Compulsions (aka “rituals” may be external behavioural (e.g. checking locks) or internal – thinking - rituals. Internal compulsions can include rumination, silent counting or replacing a thought with a different one. Rituals might give temporary relief but ultimately strengthen obsessions.  OCD is not formally divided into sub-types, but common presentations include germ phobia with excessive washing and cleaning, fear of harm to self or others or even the experience that things are uneven or unsettling, sexual taboos, or anxiety re religious transgressions. Diagnostic focus should be on the function of the compulsion – to reduce distress or neutralise unwanted thoughts and obsessional fears.

OCD can be missed in a diagnosis as it can appear as several other conditions. Anxiety (GAD) may be commonly diagnosed because it presents with OCD as well as PTSD and autistic symptoms. The DSM-5 lists related conditions including body dysmorphic disorder, illness anxiety disorder, hoarding disorder and Tourette Syndrome.

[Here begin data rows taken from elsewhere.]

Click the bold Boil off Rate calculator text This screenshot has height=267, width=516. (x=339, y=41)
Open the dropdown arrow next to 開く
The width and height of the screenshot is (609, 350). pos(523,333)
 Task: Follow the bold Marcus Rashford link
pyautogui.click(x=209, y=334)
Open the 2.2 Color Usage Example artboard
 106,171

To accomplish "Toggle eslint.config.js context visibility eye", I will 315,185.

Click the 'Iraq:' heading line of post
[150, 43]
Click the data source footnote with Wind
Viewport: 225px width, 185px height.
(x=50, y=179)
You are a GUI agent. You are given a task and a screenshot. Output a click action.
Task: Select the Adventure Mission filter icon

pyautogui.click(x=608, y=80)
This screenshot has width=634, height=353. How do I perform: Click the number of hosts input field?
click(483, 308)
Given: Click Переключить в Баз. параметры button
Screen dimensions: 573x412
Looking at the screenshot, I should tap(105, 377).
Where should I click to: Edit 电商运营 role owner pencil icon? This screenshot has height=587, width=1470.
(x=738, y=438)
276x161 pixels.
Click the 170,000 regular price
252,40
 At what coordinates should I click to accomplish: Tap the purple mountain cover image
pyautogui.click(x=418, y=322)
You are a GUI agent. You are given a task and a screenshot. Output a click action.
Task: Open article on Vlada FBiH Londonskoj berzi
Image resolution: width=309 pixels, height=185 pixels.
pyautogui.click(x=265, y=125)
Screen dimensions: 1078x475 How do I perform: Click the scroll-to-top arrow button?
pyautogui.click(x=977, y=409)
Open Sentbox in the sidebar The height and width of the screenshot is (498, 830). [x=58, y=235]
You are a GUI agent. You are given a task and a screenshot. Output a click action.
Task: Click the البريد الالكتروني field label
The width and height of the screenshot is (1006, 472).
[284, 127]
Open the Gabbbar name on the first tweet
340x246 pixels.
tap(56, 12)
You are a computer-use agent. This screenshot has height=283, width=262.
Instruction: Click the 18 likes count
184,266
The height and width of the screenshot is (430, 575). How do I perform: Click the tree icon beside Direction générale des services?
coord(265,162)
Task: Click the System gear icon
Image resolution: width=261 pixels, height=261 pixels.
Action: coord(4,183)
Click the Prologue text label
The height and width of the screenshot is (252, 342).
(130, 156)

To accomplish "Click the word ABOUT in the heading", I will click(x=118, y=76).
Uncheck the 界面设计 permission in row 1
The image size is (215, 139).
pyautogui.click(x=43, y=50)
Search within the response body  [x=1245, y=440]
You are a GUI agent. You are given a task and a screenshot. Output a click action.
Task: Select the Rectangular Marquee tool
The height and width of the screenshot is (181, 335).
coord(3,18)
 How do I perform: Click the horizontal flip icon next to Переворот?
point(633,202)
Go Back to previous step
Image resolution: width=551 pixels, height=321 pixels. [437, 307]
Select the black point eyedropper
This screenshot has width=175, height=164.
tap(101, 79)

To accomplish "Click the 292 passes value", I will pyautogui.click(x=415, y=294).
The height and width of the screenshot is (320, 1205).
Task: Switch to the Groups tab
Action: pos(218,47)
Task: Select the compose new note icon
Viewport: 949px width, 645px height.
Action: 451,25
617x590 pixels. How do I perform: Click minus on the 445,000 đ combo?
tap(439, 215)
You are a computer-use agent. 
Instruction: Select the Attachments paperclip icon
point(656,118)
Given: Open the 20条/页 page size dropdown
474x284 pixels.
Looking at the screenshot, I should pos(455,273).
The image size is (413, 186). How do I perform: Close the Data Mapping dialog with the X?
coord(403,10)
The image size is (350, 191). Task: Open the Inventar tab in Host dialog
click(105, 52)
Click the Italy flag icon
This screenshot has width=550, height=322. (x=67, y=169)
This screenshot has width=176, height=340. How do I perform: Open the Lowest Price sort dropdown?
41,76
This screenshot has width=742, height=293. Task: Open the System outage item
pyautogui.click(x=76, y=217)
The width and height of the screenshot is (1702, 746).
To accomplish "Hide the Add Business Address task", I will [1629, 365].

First line treatment of OCD is exposure and response prevention (ERP). Between sixty-five and eighty per cent of people respond well (Ong et al, 2016). Interference-based CBT (I-CBT. Aardema, 2022) can also be used when a person does not respond to ERP. Medications may also be prescribed.

REFERENCES:

Aardema, F. et al. (2022). Psychotherapy and Psychosomatics. Vol 91. No 5.

Fernandez de la Cruz, et al, (2024). BMJ. Vol 384.

Ong et al, (2016). J. Anxiety Disorders. Vol. 40.